Most everyone agrees the audit process should be improved, but hardly anyone agrees on how it should be done. The Financial Accounting Standards Board, the American Institute of Certified Public Accountants, and both parties in Congress have their own agendas, so real reform seems to be a long way off.
The Corporate and Auditing Accountability, Responsibility, and Transparency Act of 2002, authored by Rep. Michael Oxley (R-Ohio), would create a five-member public regulatory board answering to the Securities and Exchange Commission, to review and discipline accountants. The bill would also limit auditors’ ability to provide certain additional services. It has already been passed by the House of Representatives, but it may have a harder time passing in the Senate, where the Democrats have a one-vote majority.

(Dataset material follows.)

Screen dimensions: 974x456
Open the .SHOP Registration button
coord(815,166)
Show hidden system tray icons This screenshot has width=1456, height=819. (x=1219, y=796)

The Democrats are pushing for more-stringent reform. The Investor Confidence in Public Accounting Act of 2002, introduced by Sen. Christopher Dodd (D-Conn.) and Sen. Jon Corzine (D-N.J.), would also create an independent public accounting board, but would further limit auditors’ ability to provide consulting services. House Democrats are proposing legislation to require companies to rotate auditors every four years.
“If the Democrats pass their bill in the Senate, it could be a showdown,” says John Coffee Jr., a finance professor at Columbia University. Whether reform becomes law “will depend largely on if they can reach a compromise, and that can be tough in an election year,” he adds. Coffee says if it does pass, there will need to be lots of concessions on both sides.
Accounting bodies and finance executives have criticized reform proposals by both parties. FASB, which supports reform, worries that some changes could jeopardize its independence. The AICPA favors public regulation of public-company auditors with SEC oversight. “We think that would go a long way in helping to restore confidence in public-company audits,” says James Castellano, chairman of the AICPA. The institute also proposes a greater role for audit committees, more timely disclosure, and laws against misleading auditors.
Olivia Kirtley, chair of three audit committees and a former CFO, says the auditor-rotation requirement would be “the worst thing that could happen. The highest risk of failure is in the first or second year.” Companies, she argues, need auditors that know their businesses.